David Samet-Multiple Sclerosis-(Israel)

Name: David Samet
Sex: Male
Nationality: Israeli
Age: 50Y
Diagnosis: Multiple Sclerosis(MS)

Before treatment:
The patient was diagnosed with MS 10 years ago. He used interferon and steroids for 3 years then in 2012 he began to use Tysabri for treatment and his condition became stable. In October 2015 his condition got worse again. His legs became weak and he walked in an abnormal manner. He received methylprednisolone intravenous injections, his condition became better and he could stand and walk. In July 2016, his condition became worse again so in February 2017 he had methylprednisolone and Tysabri injections once a month but his condition still declined. The muscle power of his arms was weak and he walked slowly. For now, he is unable to stand up, sit up, walk or turn over his body.
His spirit is normal, his diet is normal but he does not sleep well. He has frequent micturition, his defecation function is normal.

Admission PE:
Bp: 125/68mmHg, Hr: 73/min, body temperature: 36.7 degrees. weight: 70Kg. Nutrition status is good with normal physical development. There was no bleeding spots or yellow stains on his skin and mucosa, no tonsil swelling, chest development is normal and the respiratory sounds in both lungs were clear with no dry or moist rales. The heart beat is strong with regular cardiac rhythm and no obvious murmur in the valves. The abdomen was soft and flat with no masses or tenderness. Liver and spleen were normal, shifting dullness was negative. The spinal column was normal and there was no edema of the legs.
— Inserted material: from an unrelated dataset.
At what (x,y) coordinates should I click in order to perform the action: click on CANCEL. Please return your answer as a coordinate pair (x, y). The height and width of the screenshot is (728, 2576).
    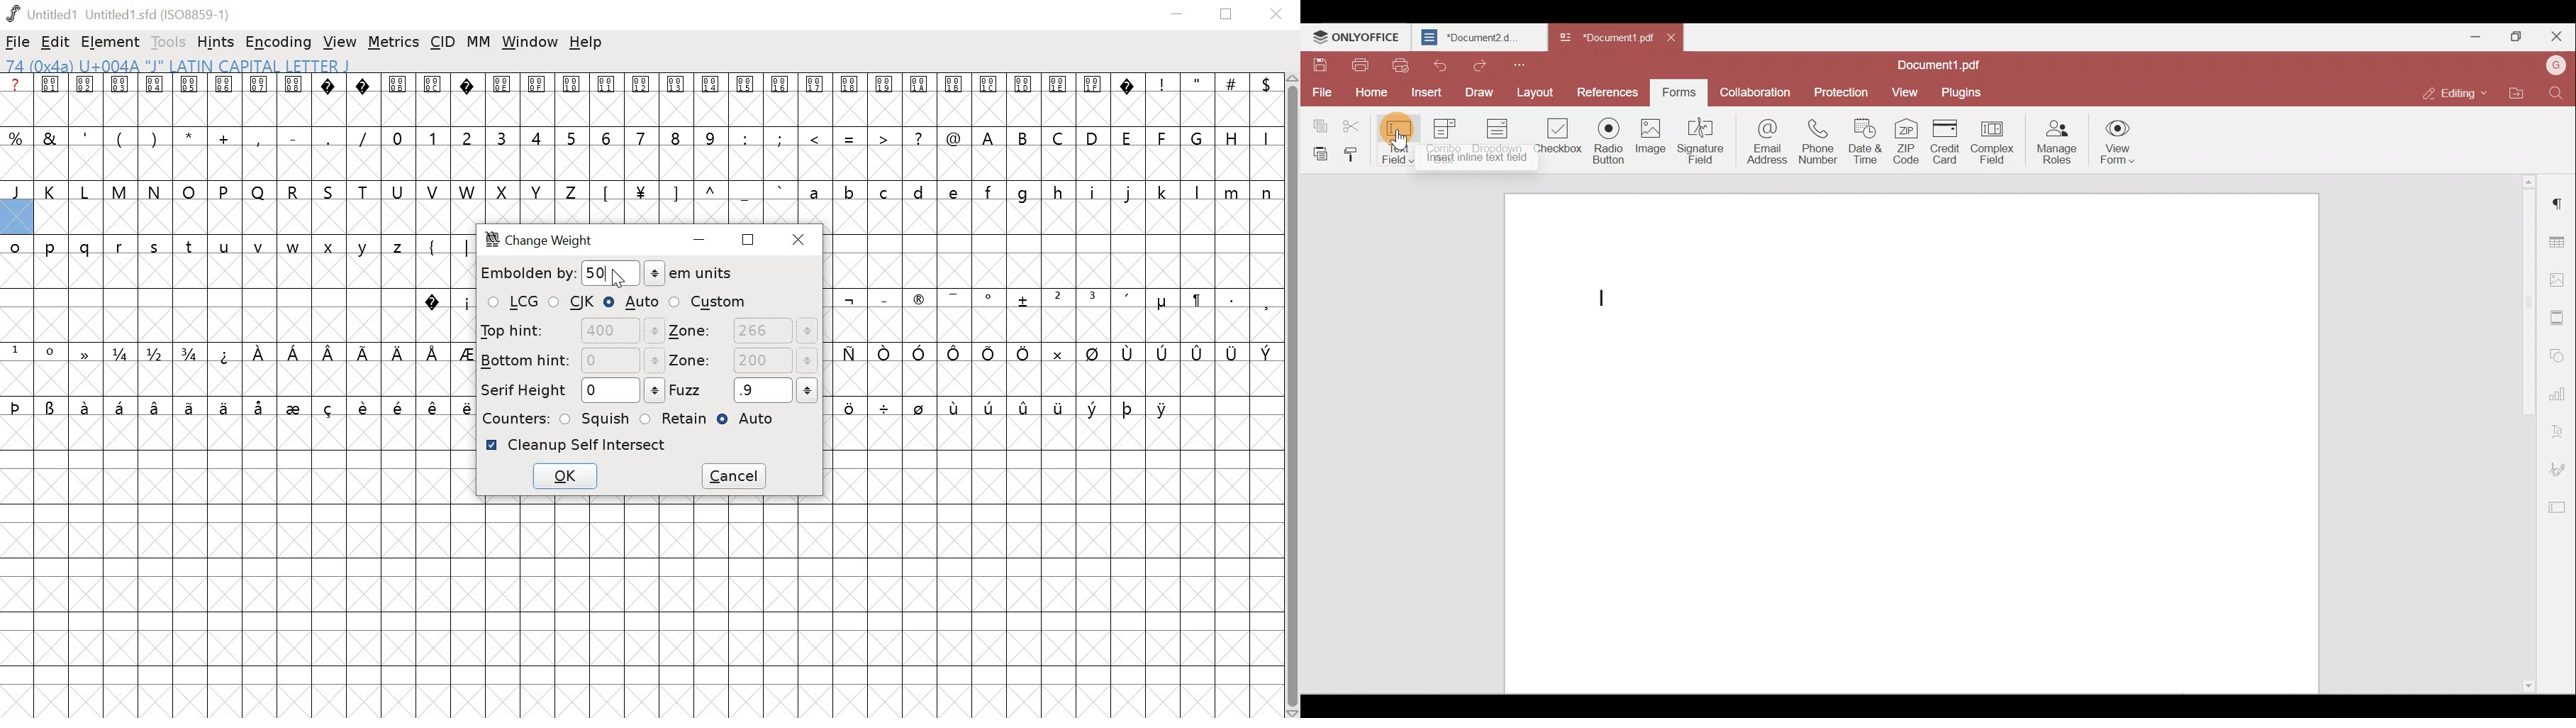
    Looking at the image, I should click on (736, 476).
Nervous System Examination:
Patient was alert and his mental status was fine with clear speech. The memory, orientation and calculation abilities were normal. Both pupils were equal in size and round, diameter of 3.0 mm and react well to light showing no eyesight problem and no nystagmus. His  eyesight was normal by gross examination with no diplopia and no visual field loss. Bilateral forehead wrinkle and nasolabial groove are symmetrical, he can make his  tongue extend out while it is skewed to the left side slightly. There was no tongue muscle atrophy, showing the teeth was normal. the uvula was in middle and the soft palate can lift as normal. His neck could move freely and he can shrug as normal. The muscle power of the arms was was 5- degrees, left leg muscle power was 2+ degrees, right leg was 2 degrees. The muscle tone of the arms was normal and of the legs it was higher. The right arm biceps reflex was active, The radial periosteal reflex of the legs was normal, left arm tendon reflex was normal, patellar tendon reflex was hyperactive. The abdominal reflex was present, the bilateral palm,-jaw reflex was negative, the Hoffmann sign of both sides was negative, bilateral Babinski sign was positive and the ankle clonus was negative. His sensory examination was normal and he can perform the finger to nose test and finger opposite movement as normal. The fast alternate movement of both sides was normal. He could not perform the lower limbs heel-knee-tibia test because of weakness (he can not stand independently). The meningeal irritation sign was negative.

Treatment:
After the admission he received 3 times nerve regeneration treatment to repair his  damaged nerves, replace dead nerves, nourish nerves, regulate his immune system and improve blood circulation. This was done along with rehabilitation training.     

Post-treatment:
After 14 days treatment his leg muscle tone decreased, the movement ability got better and his walking gait was much better than before with the walking pace increased. The muscle power of the legs increased with the muscle strength of his left leg now level 3 and the right leg level 3-.